Helen sembrava nervosa e inquieta, ciò era qualcosa di nuovo ... dopo diciassette anni al suo fianco, Dolce non l’aveva mai vista così. Era la donna più tranquilla e pacifica del pianeta, anche standole a fianco la gente assimilava quelle cose, trasmetteva così tanta pace che era capace di placare qualunque inquietudine.
—Alzati subito —la sua voce tremava — , dobbiamo fare in fretta...
Si alzò e vide come quella donna che superava i sessant’anni iniziava a collocare alcuni indumenti che trovava per la stanza in una busta di colore scuro. Dolce le faceva domande, ma la donna sussurrava solo delle cose senza senso e la invitava a prepararsi.
—Aspetta –—chiese passandole la busta e uscendo dalla stanza.

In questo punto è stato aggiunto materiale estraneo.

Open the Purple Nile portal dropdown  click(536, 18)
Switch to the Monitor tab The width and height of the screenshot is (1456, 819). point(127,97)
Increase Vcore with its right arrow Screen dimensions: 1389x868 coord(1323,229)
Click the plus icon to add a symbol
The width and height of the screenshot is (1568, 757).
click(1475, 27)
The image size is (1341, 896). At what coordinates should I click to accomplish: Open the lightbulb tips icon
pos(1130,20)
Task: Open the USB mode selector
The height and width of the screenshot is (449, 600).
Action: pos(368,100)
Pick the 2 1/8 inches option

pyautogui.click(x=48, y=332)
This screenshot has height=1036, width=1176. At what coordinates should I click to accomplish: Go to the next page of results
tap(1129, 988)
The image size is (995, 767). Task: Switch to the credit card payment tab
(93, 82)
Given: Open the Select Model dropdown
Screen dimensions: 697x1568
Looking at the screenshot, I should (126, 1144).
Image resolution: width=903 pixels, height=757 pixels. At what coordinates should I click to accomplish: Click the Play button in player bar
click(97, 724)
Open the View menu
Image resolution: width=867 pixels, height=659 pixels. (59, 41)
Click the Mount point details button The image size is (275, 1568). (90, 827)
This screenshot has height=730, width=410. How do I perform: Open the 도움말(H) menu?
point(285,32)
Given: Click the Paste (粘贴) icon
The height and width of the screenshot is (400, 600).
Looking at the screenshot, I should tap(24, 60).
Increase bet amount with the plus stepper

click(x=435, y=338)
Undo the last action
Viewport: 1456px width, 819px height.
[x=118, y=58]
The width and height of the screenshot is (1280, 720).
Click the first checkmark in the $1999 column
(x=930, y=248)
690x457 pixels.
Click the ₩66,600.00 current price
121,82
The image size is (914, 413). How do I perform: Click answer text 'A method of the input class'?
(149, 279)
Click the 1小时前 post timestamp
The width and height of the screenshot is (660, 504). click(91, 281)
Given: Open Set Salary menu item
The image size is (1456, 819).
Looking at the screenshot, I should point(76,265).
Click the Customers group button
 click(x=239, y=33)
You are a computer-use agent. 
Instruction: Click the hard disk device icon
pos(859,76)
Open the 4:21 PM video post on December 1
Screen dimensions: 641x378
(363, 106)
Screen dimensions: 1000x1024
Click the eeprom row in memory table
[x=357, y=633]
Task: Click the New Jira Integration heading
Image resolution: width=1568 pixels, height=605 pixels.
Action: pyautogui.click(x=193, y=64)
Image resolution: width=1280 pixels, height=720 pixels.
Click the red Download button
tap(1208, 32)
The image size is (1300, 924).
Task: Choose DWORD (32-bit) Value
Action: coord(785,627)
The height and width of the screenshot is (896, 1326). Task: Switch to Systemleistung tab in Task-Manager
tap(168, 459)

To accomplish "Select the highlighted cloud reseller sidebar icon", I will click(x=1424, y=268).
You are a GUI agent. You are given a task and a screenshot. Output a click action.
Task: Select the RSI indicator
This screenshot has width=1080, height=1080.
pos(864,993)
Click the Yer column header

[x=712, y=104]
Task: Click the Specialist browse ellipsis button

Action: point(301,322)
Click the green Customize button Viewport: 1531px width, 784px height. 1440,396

Ormai si stava facendo buio, e la paura di Dolce aumentava a momenti. Vedere Helen così non era normale, le segnalava che qualcosa di brutto sarebbe successo. Prima di poter pensare a qualcos’altro, la donna tornò per prenderla come una bambola e prendere il cappotto dalla sua stanza.
—Non parlare, non dire una sola parola —sussurrò avvicinandosi all’orecchio—, è importante che presta attenzione, piccola.
Assentì con la testa iniziando ad accusare uno stato di shock e si lasciò trascinare giù per le scale. Si sorprese che la casa fosse quasi buia ...
Arrivarono al primo piano e sentì delle voci. Girò la testa e vide che le due porte del salone principale erano un po’ aperte lasciando uscire fuori i suoni che si producevano all’interno e la luce che illuminava la stanza. Sembrava che lì ci fossero abbastanza persone che mormoravano tutte allo stesso tempo in modo tale che non si riuscisse a comprendere niente.
Helen smise di correre e camminò lentamente, facendo attenzione al legno del pavimento. Dolce vide come allungava la mano verso il pomo della porta, stava tremando... Lo girò verso destra e suonò un piccolo click che zittì le soavi e incomprensibili voci che erano a quattro metri da loro.
—Mio Dio ... —mormorò l’anziana.
—Che cosa credi che stia facendo, vecchia decrepita? —la figura era coperta da un cappuccio, ma Dolce riconobbe la voce di sua madre.
Ora la porta era completamente aperta, si potevano vedere molte figure dall’altro lato.